The Semantic web: is it, or isn’t it?

The Semantic web: is it, or isn’t it?

Cropped version of Noam chomsky.jpg.

Noam Chomsky (Wikipedia)

Noam Chomsky’s entire structure of Transformational Grammar came crashing down when I read Lectures in Government and Binding. To be quite honest, I doubt many people have actually read it. Compared to the breezy text of his original Transformational Grammar papers, Lectures in Government and Binding was as dense as mud, and no more appetising.

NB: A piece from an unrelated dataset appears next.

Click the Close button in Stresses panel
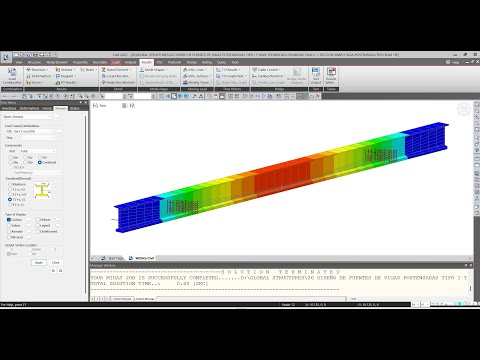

What shattered the illusion for me was that, once I had worked out what was actually being presented, it became clear that the endless increase in complexity which had robbed Transformational Grammar of its prescriptive power was being side-stepped by proposing a putative ‘move-alpha’, which would sort out all the problems, and, as importantly, semantics only came into a sentence very late in its proposed construction in the mind. In other words, Chomsky was suggesting that we start talking, and only decide that we want to say something, and what it is, after the sentence has begun.
Of course, we all do have experience doing that. But any kind of rational discourse would become impossible if that really were all there was to it.
If you’re wondering where this is going, let me explain. The origins of Transformational Grammar, although they are now part of mainstream linguistics, were in the development of machine language and computer interpreting of human discourse. Chomsky never really got anywhere with turning his transformational grammar into anything that was useful to a computer. In fact, a computer is much more adept than a human at retaining every single inflection of every single word in a language, and so its need for transformational rather than traditional grammar is intrinsically less.
However, despite all that, computer semantics remains a holy grail for the IT community.
If you have ever tried getting something translated by Google, Babelfish or others, and you actually know how to read the language it was translated into, you will already be aware of how miserably useless machine translation is. If you don’t speak any foreign languages, and are an ardent technology fan, you are probably already getting ready to write a comment saying that computer translation is the future. Please feel free to write the comment, but please also accept that to speakers of more than one language, the current results in online translation are simply ludicrous.
Web 3.0, which is an idea which has been around almost ten years, is about a world wide web which is tagged and interpreted along semantic grounds. In other words, the Semantic Google of the future will be able to search out for you not merely pages that contain words you are interested in, but will refine them based on the meaning you actually want to find.
For example, if you type ‘Octavius spider Roman’ into Google, it will currently find first a pen by MontBlanc, then an article about Spider Man, then a forum post by someone who styles himself Gaius Octavius, and only then some Wikipedia disambiguation. It is quite a long way down the page that we find an article about Octavian the Roman Emperor, even though if you merely typed in Octavius, it would take you straight to the relevant article. The reason is that Google doesn’t understand that, if you put Octavius and Roman together, you are almost certainly looking for the first Roman emperor, even if there is a character called Octavius in Spiderman. As a semantic being, you, a knowledgeable human would have put that together in an instant, and you might then have wondered what my interest in spiders was in the context of the first Roman emperor. Google, though, which works only on probabilities based on web-linking, has no such insights.
A semantic based web would, we hope, get you there immediately.
So much for the theory. I’m writing this article with the help of a plugin called Zemanta, which is aiming to be one of the harbingers of Web 3.0 by searching out links for me connected to what I’m writing about, rather than just the words I’m using. It’s good, in parts. Aside from the fact that it doesn’t seem to be able to process more text than the first paragraph, it works with more or less the same amount of effectiveness as Google. True, it did find for me a variety of articles on the semantic web, and on Chomsky, but Google would have done the same thing, though it might have found different articles. The team behind Zemanta are more selective than Google anyway, and there seems to be some genuine desire to exclude web-aggregators and other anti-semantic net-entities. Still, that isn’t quite enough to make a summer.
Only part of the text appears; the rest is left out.